### Exercise
Print the line containing "How do I perform: Switch" and every later line of the records. Keep each one exactly as given, ending with the last.

** Opening Data to examine block **

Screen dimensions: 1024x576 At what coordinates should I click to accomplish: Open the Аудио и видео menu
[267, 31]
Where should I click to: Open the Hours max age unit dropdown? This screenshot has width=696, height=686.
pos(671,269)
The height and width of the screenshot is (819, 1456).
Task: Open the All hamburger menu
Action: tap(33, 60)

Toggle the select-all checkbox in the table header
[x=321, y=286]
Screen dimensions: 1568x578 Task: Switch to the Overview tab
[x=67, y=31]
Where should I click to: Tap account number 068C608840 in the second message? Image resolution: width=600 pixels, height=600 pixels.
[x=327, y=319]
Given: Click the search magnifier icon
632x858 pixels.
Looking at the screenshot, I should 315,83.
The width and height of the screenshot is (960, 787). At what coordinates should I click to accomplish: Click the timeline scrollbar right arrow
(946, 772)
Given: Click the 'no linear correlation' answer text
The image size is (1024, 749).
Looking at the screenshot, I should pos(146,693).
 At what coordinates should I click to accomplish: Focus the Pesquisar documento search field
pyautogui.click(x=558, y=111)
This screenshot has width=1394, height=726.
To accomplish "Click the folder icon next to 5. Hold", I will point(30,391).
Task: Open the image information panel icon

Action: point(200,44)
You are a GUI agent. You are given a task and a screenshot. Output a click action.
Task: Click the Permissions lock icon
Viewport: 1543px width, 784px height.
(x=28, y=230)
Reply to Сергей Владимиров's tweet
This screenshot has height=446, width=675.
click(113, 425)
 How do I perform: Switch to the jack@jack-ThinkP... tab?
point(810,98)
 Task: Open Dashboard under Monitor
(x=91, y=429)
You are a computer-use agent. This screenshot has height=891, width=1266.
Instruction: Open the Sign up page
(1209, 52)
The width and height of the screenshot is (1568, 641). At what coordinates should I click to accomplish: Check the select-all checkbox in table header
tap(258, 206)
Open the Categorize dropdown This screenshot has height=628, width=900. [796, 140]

** Closing Data to examine block **

### Answer to the exercise
 How do I perform: Switch to the jack@jack-ThinkP... tab?
point(810,98)
 Task: Open Dashboard under Monitor
(x=91, y=429)
You are a computer-use agent. This screenshot has height=891, width=1266.
Instruction: Open the Sign up page
(1209, 52)
The width and height of the screenshot is (1568, 641). At what coordinates should I click to accomplish: Check the select-all checkbox in table header
tap(258, 206)
Open the Categorize dropdown This screenshot has height=628, width=900. [796, 140]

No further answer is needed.